La citta tardoimperiale tra trasformazione e rinnovamento
Il contributo è tratto da Storia della civiltà europea a cura di Umberto Eco, edizione in 75 ebook
I profondi cambiamenti avviati con Diocleziano e Costantino incidono anche sulla vita sociale delle città e sull’urbanistica. L’evergetismo dei maggiorenti locali cede sempre più il passo a una munificenza di stato che segna l’evoluzione e lo sviluppo delle capitali amministrative e religiose del periodo, e che talora proseguirà anche dopo la caduta dell’impero, per esempio nell’attenzione tributata da Teodorico ai monumenti pagani di Roma.
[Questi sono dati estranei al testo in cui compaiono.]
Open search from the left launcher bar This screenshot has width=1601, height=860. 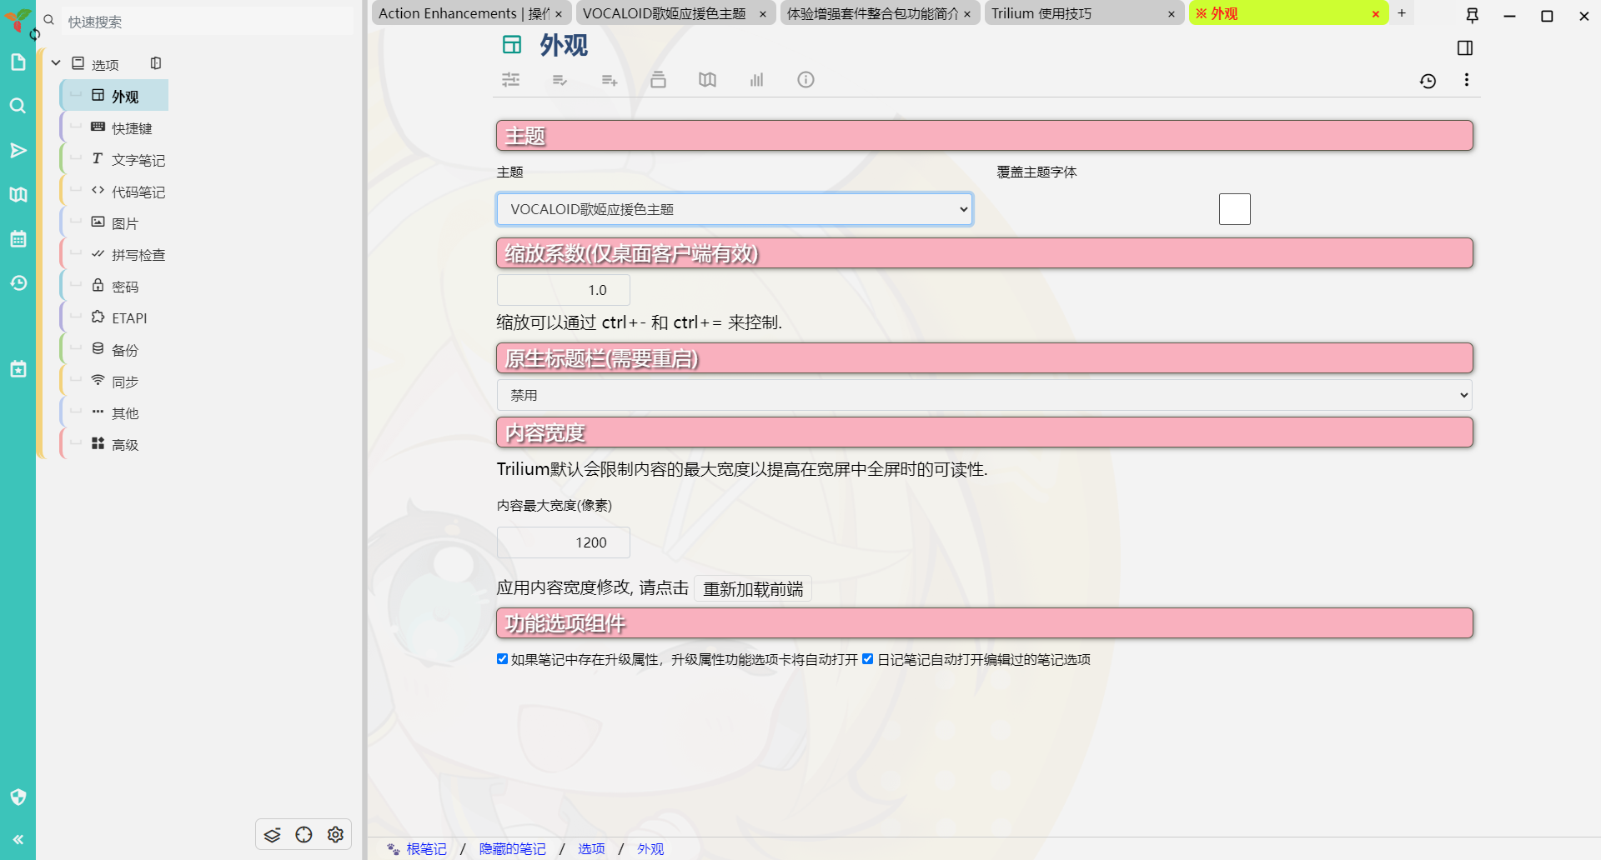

Uno dei fattori che più incidono nell’evoluzione del tessuto sociale e urbanistico delle città in epoca tardoantica è costituito, come ben rilevato dall’analisi più recente, dalle riforme fiscali tetrarchiche e costantiniane. Benché forse meno appariscenti della vittoria del cristianesimo e dell’acuirsi della minaccia barbarica (cui chiaramente si collegano la comparsa di chiese e circuiti murari), queste riforme si rivelano sul lungo termine gravide di conseguenze molto pesanti.
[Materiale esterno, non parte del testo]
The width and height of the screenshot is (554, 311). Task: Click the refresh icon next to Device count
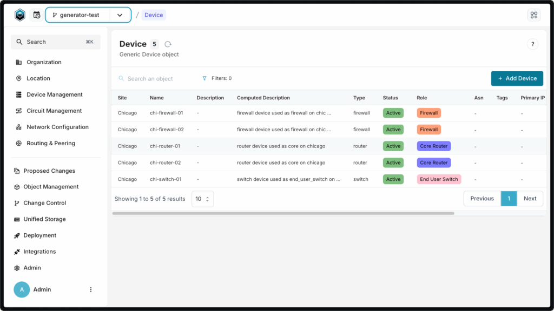pos(168,44)
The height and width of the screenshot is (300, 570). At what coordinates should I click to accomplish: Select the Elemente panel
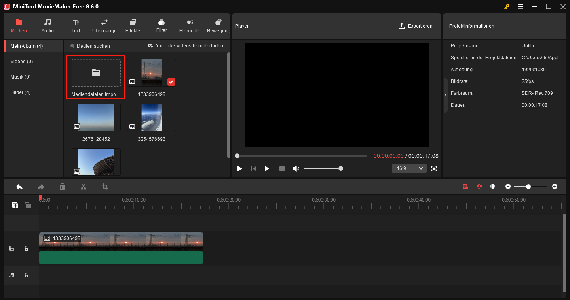tap(189, 26)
In particolare ci si può riferire all’incameramento da parte dello stato delle tasse locali (vectigalia) e delle antiche proprietà cittadine (con le connesse rendite). Mentre prima le curie delle varie città amministravano direttamente le proprie rendite, finalizzate alla gestione delle infrastrutture e non di rado investite in forme di munificenza (giochi, costruzione o decorazioni di edifici), nel corso del IV secolo questo flusso di risorse viene dirottato verso l’autorità statale, che si incarica di effettuare una redistribuzione. Questo ulteriore passaggio comporta, fatalmente, una serie di conseguenze: ben difficilmente il totale delle risorse riversate sul territorio corrisponde al totale di quanto da esso è stato ricavato. La necessità di remunerare una burocrazia centrale sempre più pletorica e un grande esercito si fa sentire, e si ripercuote sulla determinazione dei finanziamenti da concedere alle realtà locali, che tendono ad essere drasticamente ridotti.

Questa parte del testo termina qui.